### Data extract

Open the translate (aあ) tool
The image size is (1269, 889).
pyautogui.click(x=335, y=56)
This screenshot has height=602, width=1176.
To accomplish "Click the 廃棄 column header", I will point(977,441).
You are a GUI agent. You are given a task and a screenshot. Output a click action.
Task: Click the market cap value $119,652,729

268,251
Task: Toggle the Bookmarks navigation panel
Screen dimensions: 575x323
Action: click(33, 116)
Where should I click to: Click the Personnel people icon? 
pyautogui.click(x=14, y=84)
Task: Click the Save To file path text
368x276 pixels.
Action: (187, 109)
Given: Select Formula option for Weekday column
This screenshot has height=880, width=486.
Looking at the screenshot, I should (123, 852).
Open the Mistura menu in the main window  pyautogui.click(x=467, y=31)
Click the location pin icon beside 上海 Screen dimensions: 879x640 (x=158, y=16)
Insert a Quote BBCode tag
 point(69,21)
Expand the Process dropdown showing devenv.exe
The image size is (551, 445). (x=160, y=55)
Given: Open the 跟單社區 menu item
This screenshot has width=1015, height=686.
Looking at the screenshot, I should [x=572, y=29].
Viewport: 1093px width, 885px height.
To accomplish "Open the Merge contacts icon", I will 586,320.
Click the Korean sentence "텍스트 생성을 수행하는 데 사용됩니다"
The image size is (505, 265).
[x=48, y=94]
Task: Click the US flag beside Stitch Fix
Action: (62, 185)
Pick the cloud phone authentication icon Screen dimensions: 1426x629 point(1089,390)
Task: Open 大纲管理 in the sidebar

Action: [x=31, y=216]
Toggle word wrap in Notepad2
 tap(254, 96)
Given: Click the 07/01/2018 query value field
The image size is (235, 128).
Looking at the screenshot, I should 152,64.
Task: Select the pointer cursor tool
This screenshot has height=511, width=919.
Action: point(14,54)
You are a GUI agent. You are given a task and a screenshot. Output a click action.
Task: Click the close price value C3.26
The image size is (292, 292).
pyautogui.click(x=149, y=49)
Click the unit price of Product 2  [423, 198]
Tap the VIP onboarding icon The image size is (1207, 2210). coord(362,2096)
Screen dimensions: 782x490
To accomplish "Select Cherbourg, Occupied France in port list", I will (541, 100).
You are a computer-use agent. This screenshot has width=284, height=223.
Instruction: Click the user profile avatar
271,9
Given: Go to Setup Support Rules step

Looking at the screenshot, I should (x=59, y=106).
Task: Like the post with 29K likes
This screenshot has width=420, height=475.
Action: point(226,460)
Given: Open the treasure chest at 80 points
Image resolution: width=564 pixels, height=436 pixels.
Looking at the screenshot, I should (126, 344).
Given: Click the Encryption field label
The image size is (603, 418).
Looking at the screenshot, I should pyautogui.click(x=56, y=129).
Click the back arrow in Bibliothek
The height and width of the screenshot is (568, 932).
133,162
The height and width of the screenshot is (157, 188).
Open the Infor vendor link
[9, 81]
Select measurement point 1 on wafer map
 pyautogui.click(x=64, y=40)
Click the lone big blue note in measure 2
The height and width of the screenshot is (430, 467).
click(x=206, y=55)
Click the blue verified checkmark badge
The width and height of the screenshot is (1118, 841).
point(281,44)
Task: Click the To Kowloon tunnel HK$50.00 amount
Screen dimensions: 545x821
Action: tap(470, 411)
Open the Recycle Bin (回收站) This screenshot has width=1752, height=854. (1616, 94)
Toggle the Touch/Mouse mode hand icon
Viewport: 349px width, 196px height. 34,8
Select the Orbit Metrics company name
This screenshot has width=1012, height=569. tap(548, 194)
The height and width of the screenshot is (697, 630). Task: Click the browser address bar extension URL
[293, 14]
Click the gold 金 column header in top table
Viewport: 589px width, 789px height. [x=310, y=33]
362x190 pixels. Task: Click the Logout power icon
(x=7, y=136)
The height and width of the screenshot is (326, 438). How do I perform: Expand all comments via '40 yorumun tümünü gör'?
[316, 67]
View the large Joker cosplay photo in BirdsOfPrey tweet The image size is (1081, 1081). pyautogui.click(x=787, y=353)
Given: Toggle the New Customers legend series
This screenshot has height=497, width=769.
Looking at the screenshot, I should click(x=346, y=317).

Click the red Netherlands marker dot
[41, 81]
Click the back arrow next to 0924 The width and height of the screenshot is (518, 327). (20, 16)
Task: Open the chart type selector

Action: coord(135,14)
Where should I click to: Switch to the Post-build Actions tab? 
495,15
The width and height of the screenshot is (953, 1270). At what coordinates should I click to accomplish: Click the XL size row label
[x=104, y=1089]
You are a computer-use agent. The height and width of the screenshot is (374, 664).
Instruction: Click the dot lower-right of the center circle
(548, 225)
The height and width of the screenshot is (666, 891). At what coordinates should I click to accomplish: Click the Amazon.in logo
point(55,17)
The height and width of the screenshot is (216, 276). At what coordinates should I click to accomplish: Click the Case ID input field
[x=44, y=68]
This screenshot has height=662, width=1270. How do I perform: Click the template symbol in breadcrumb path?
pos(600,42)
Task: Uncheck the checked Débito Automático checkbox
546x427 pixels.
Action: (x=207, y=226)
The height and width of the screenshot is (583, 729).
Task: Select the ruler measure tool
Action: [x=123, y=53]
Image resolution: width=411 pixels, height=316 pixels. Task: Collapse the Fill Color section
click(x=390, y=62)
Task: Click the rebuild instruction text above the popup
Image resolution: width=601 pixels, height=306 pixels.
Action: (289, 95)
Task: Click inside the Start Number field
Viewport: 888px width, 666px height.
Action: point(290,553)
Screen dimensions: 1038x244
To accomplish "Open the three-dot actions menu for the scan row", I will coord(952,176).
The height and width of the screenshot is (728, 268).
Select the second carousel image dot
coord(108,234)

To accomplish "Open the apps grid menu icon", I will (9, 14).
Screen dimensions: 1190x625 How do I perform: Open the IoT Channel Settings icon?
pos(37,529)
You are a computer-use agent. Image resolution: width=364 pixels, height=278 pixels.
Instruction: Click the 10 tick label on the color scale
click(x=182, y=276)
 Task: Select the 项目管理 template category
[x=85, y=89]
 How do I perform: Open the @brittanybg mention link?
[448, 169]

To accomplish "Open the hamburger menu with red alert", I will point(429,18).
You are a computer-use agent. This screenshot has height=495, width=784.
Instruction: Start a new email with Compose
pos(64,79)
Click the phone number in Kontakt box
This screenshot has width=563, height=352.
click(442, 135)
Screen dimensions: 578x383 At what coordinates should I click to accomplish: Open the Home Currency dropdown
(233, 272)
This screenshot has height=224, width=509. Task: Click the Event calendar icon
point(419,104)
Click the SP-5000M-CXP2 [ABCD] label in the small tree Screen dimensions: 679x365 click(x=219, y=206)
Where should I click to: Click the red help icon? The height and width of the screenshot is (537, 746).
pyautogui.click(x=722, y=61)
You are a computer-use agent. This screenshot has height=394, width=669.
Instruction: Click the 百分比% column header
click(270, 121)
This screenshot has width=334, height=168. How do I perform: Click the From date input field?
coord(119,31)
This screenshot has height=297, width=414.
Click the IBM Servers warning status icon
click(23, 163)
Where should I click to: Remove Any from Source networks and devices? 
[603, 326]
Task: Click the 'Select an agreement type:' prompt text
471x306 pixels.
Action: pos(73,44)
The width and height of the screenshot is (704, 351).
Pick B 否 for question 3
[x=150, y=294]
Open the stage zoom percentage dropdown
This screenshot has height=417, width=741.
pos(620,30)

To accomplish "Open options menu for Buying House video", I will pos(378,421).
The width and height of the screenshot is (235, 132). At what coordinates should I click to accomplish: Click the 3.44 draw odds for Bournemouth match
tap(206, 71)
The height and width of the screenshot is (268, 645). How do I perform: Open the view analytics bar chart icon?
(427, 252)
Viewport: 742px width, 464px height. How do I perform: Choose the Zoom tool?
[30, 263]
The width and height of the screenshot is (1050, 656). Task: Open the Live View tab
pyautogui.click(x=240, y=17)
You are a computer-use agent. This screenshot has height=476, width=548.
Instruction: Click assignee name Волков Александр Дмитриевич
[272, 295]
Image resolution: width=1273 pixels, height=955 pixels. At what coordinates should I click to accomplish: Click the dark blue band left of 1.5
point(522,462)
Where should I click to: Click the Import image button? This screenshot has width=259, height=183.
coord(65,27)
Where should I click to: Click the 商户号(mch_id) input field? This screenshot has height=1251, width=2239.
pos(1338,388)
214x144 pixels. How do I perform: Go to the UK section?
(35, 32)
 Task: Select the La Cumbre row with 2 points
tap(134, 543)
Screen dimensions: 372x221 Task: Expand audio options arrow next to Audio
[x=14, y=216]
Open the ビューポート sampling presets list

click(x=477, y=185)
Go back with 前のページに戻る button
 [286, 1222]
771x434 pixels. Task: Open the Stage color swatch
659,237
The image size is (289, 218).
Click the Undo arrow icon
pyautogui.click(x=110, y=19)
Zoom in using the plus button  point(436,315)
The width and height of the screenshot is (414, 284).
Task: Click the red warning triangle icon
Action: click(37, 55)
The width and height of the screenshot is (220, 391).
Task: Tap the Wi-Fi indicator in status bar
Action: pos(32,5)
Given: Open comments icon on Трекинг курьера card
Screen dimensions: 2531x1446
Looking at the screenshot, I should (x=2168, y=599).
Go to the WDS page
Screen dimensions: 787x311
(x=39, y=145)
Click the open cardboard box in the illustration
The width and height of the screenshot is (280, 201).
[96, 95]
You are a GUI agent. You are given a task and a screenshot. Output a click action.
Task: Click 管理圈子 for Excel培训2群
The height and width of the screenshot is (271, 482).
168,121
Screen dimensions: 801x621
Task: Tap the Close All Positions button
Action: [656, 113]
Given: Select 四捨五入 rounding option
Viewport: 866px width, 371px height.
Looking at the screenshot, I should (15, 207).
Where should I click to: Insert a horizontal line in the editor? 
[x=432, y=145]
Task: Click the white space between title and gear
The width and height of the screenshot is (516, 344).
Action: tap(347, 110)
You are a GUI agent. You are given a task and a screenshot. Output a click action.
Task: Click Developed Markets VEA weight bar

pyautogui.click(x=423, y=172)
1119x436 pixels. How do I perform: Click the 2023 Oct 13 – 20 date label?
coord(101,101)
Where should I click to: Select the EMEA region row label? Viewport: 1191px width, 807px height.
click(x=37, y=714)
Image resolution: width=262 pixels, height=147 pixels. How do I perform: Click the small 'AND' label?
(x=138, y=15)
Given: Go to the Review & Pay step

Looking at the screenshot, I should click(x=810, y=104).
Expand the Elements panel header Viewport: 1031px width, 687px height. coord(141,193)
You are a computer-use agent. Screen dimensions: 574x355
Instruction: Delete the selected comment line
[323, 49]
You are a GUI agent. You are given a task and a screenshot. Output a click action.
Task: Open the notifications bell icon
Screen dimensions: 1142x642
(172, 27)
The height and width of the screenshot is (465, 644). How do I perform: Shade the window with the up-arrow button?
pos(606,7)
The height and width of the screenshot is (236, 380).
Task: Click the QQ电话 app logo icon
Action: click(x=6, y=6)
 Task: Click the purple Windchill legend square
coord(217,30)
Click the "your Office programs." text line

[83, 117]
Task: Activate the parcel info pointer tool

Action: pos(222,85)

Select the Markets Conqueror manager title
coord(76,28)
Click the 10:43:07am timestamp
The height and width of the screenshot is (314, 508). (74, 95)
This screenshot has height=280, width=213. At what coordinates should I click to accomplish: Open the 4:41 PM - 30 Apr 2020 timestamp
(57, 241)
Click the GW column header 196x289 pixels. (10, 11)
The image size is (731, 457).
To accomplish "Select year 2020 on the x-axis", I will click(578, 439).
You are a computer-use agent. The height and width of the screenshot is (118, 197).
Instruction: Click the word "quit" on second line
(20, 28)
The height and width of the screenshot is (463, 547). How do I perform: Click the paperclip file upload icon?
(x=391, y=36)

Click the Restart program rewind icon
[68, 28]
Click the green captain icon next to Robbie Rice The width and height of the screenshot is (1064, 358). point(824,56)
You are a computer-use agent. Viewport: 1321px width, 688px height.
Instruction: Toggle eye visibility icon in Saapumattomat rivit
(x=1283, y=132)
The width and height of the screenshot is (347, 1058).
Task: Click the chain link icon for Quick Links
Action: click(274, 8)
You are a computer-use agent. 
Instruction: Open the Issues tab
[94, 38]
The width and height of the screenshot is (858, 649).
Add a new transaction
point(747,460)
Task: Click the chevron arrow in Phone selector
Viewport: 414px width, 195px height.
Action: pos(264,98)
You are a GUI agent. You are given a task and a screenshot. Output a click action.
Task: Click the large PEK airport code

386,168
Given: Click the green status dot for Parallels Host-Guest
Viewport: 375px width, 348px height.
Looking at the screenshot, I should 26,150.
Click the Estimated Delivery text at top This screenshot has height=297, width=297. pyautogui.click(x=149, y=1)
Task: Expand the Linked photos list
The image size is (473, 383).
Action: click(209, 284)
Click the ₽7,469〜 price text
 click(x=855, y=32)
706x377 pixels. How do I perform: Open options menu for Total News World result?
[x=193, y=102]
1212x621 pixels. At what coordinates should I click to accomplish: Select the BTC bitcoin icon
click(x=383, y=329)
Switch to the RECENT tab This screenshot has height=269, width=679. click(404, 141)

######

Required work →
In the entries above, restate word for word the lines between the one holding "Viewport: 1093px width, 885px height." and the one holding "Pick the cloud", inclusive, and nothing besides.

Result of the task →
Viewport: 1093px width, 885px height.
To accomplish "Open the Merge contacts icon", I will 586,320.
Click the Korean sentence "텍스트 생성을 수행하는 데 사용됩니다"
The image size is (505, 265).
[x=48, y=94]
Task: Click the US flag beside Stitch Fix
Action: (62, 185)
Pick the cloud phone authentication icon Screen dimensions: 1426x629 point(1089,390)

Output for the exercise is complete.